Zusammenspiel aus Lehre und Praxis
Die Gelegenheit für diese Härtetests lieferte die Bachelorarbeit von Elias Gründig, Maschinenbau-Student an der RWU. Er analysiert aktuell bei der Firma Kramer in Pfullendorf die Wirkungsgrade von Teleskoplader-Antriebssträngen. Die Testreihen lieferten ein klassisches Win-Win-Ergebnis, zum einen für die Hochschule und zum anderen für die Praxis. Die RWU hat nun belastbare Kennzahlen zur enormen Leistungsfähigkeit der neuen Prüfstandstechnologie. Gleichzeitig entstanden wertvolle, empirische Daten für die Abschlussarbeit von Elias Gründig zur Optimierung schwerer Antriebe.

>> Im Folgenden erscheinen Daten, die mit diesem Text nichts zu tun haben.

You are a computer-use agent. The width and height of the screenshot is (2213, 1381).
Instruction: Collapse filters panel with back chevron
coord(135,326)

Das technologische Highlight: Kombinierte Brems- und Antriebsleistung
Das Geheimnis der neuen Prüfstandstechnologie liegt in einer innovativen Systemkombination. Die Herausforderung dabei ist jedoch, dass konventionelle Wirbelstrombremsen bei niedrigen Rotationsgeschwindigkeiten ein systembedingtes Momentendefizit aufweisen. Die Lösung: Die Kopplung mit den prüfstandsseitig verbauten E-Maschinen. Diese kompensieren das Defizit im niedrigen Geschwindigkeitsbereich generatorisch. Erst diese Kombination ermöglicht eine extrem hohe und gleichzeitig dauerhaft fahrbare Last bei minimalem Tempo.

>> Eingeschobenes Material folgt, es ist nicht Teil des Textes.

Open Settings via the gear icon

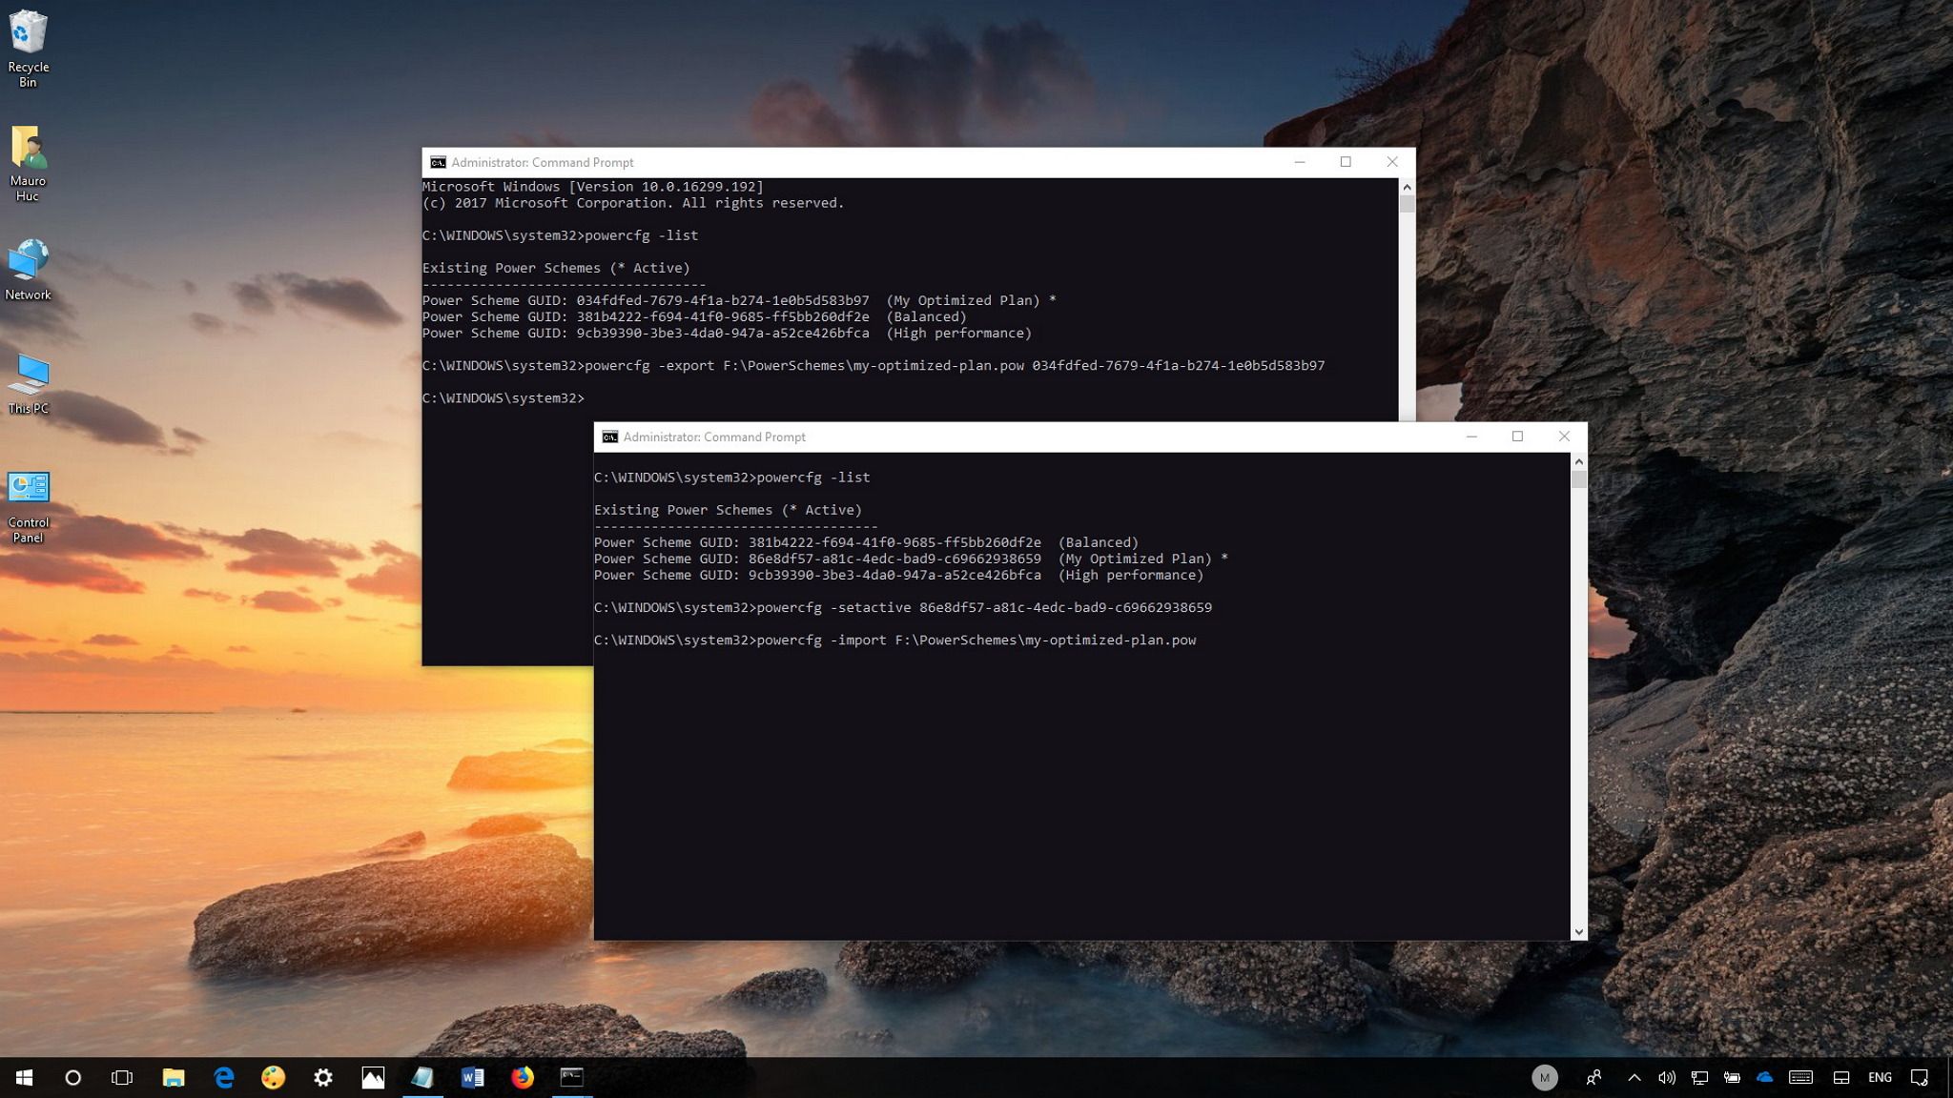pyautogui.click(x=323, y=1078)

„Ein voller Erfolg“, resümieren Elias Gründig und Ralf Hermanutz, der das Projekt hochschulseitig begleitete. Mit dieser zuverlässigen, kombinierten Brems- und Antriebslösung existiert im Fahrzeugtechniklabor nun ein System, das auch unter laborunüblichen, extrem niedrigen Geschwindigkeiten absolut stabile Lastsimulationen gewährleistet. Dies erweitert das Anwendungsspektrum des Prüfstands deutlich und eröffnet neue Möglichkeiten für die Entwicklung, Analyse und Prüfung mittelschwerer Antriebssysteme im modernen Fahrzeugbau.